**CONJUNTO DE EXERCÍCIOS:**
A. Reproduza do texto sobre o Dia dos Milagres o trecho que se inicia nas palavras "No início dos" e vai até "Foto: Tenzin Choejor.", inclusive.
B. No texto sobre o Dia dos Milagres, reescreva em forma de lista o parágrafo que começa com "Deuses ou seres humanos", conservando seus fatos principais.

**TRECHO SELECIONADO:**
=======

Foto: DIPTENDU DUTTA/AFP/Getty Images

Celebrando o Dia dos Milagres

A equipe de Sua Santidade o Dalai Lama relata como foi o último Dia dos Milagres em Dharamsala, Índia


Por
Revisão: Dirlene Ribeiro Martins
Tradução: Celia Berliner

O pátio de Tsuglagkhang, o principal templo tibetano em Dharamsala, estava lotado de tibetanos e pessoas de outras nacionalidades que se reuniram para escutar Sua Santidade o Dalai Lama, em março deste ano. Ele foi escoltado de sua residência até o trono, preparado sob o templo, protegido pela sombra de um grande guarda-chuva cerimonial e recebido ao som dos cânticos dos monges. Assim que Sua Santidade tomou o assento, o Sutra do Coração foi recitado, enquanto chá e arroz-doce eram servidos.

A Bodisatva traduziu, na íntegra, a matéria de cobertura do Dia dos Milagres, do Grande Festival das Preces, que é celebrado em Lhasa há quase 600 anos, feita pelo site de S.S. o Dalai Lama. Este dia comemora a ocasião, durante a vida do Buda, em que ele derrotou outros ascéticos em demonstrações de feitos miraculosos.


Dia dos Milagres

No início dos ensinamentos de Monlam, voluntários servem chá para as pessoas aglomeradas no principal templo tibetano em Dharamsala, Índia, em 2 de março de 2018. Foto: Tenzin Choejor.

Depois de recitar um verso chamando os deuses, semideuses e outros para escutar os ensinamentos, Sua Santidade também repetiu os versos de Nagarjuna:

Presto homenagem a Gautama
Que movido pela compaixão
Ensinou o elevado Darma
Que leva ao abandono de todas as fixações.

Deuses ou seres humanos, todos almejamos ser felizes, e a raiz da felicidade se encontra na mente. A liberação pode levar algum tempo, mas todos podemos encontrar paz em nossa mente se dermos atenção a isso aqui e agora. Até animais, quando estão fora de perigo, podem relaxar e encontrar paz. O que nos deixa chateados é a raiva, o medo, a ansiedade. É a nossa mente irrequieta que nos faz infelizes. Para as antigas tradições indianas, lidar com as aflições mentais é mais importante do que o cultivo dos prazeres sensoriais. Os Budas não se livram de maldades e aflições mentais lavando-as com água, eles nos mostram como entender a realidade tal como ela é – só assim podemos superá-las.

=======

**REGISTROS DE DADOS:**
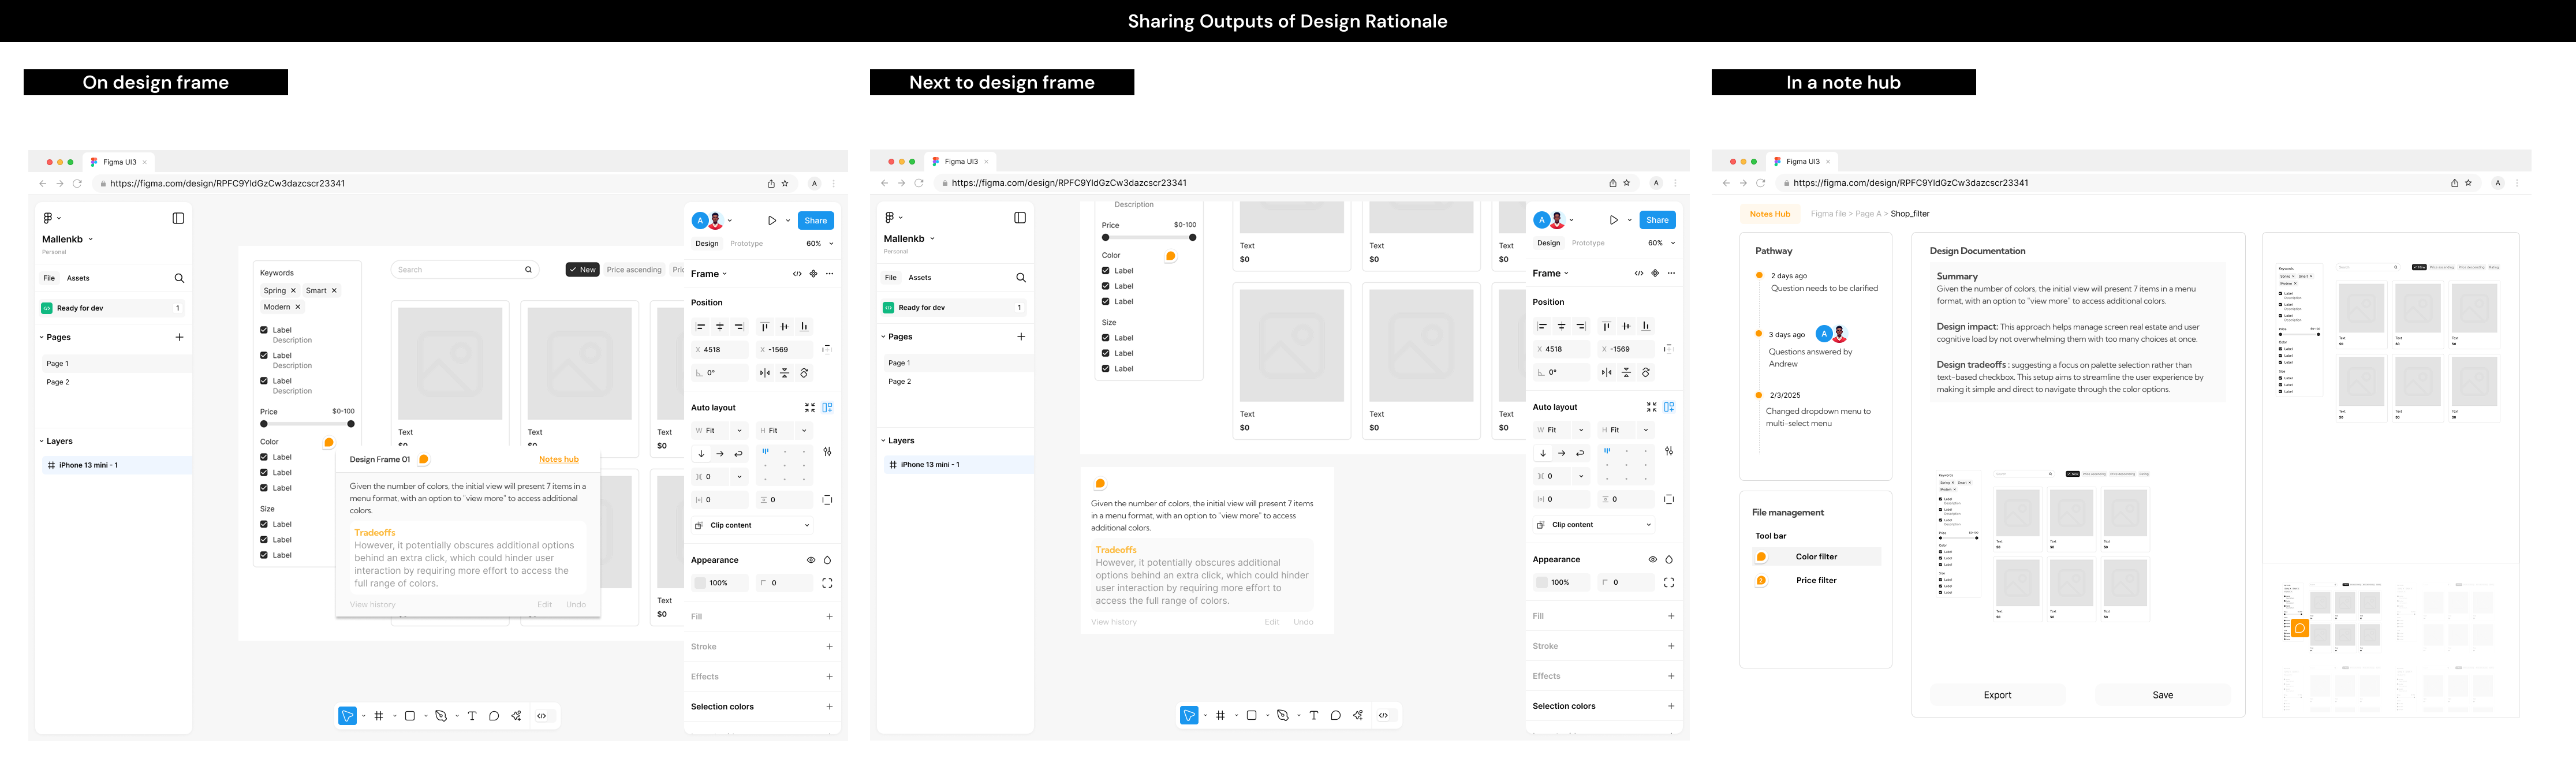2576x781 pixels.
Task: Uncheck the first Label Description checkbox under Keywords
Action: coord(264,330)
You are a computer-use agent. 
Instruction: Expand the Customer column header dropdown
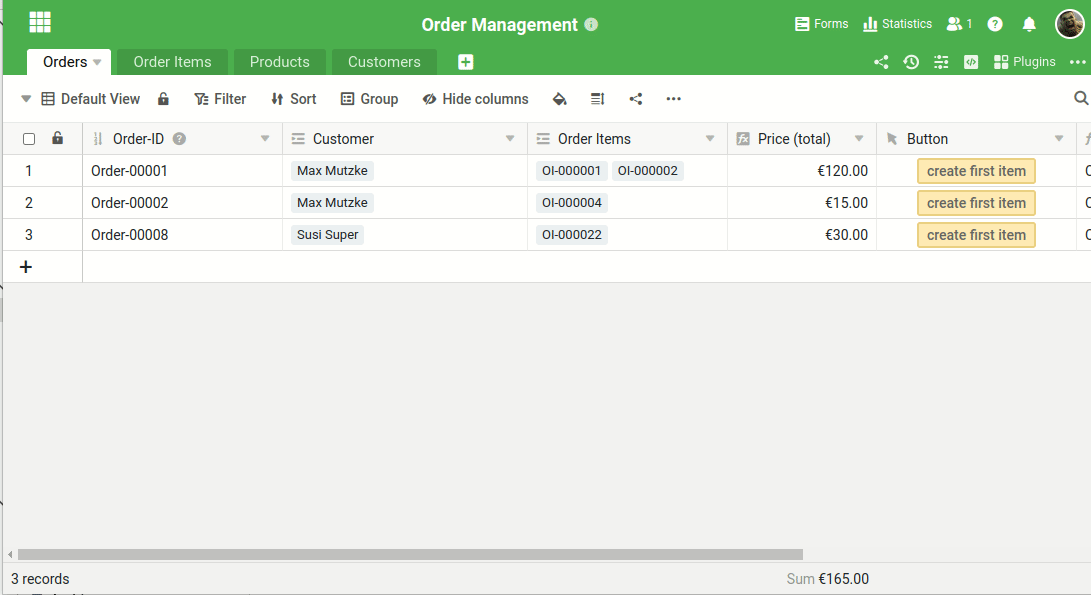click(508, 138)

=======

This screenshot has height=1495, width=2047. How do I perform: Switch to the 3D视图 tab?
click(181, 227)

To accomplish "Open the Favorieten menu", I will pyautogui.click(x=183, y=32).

=======

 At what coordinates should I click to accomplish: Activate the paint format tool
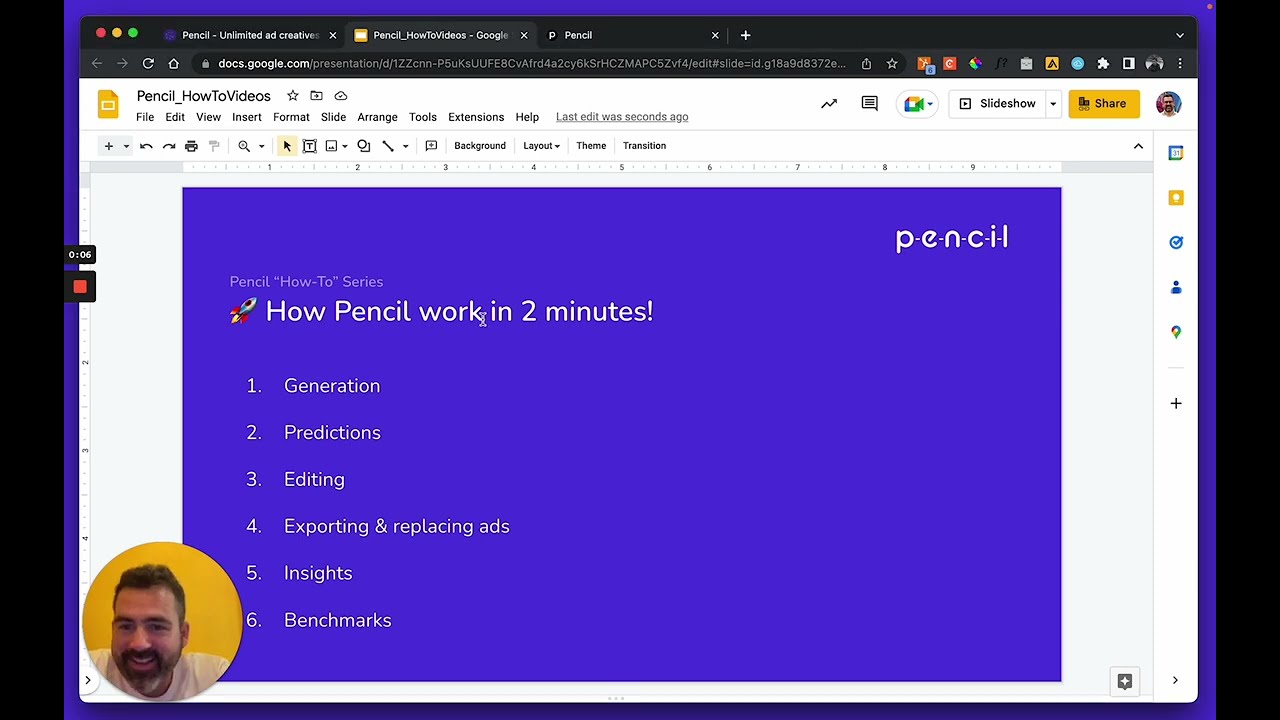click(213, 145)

=======

**RESPOSTAS ÀS TAREFAS:**
A.
No início dos ensinamentos de Monlam, voluntários servem chá para as pessoas aglomeradas no principal templo tibetano em Dharamsala, Índia, em 2 de março de 2018. Foto: Tenzin Choejor.

B.
- Deuses ou seres humanos, todos almejamos ser felizes, e a raiz da felicidade está na mente.
- A liberação pode levar algum tempo, mas todos podemos encontrar paz na mente se dermos atenção a isso aqui e agora.
- Até animais, quando estão fora de perigo, podem relaxar e encontrar paz.
- Raiva, medo e ansiedade nos deixam chateados, e a mente irrequieta nos faz infelizes.
- Para as antigas tradições indianas, lidar com as aflições mentais é mais importante do que cultivar prazeres sensoriais.
- Os Budas não eliminam maldades e aflições lavando-as com água. Eles mostram como entender a realidade tal como ela é, e só assim podemos superá-las.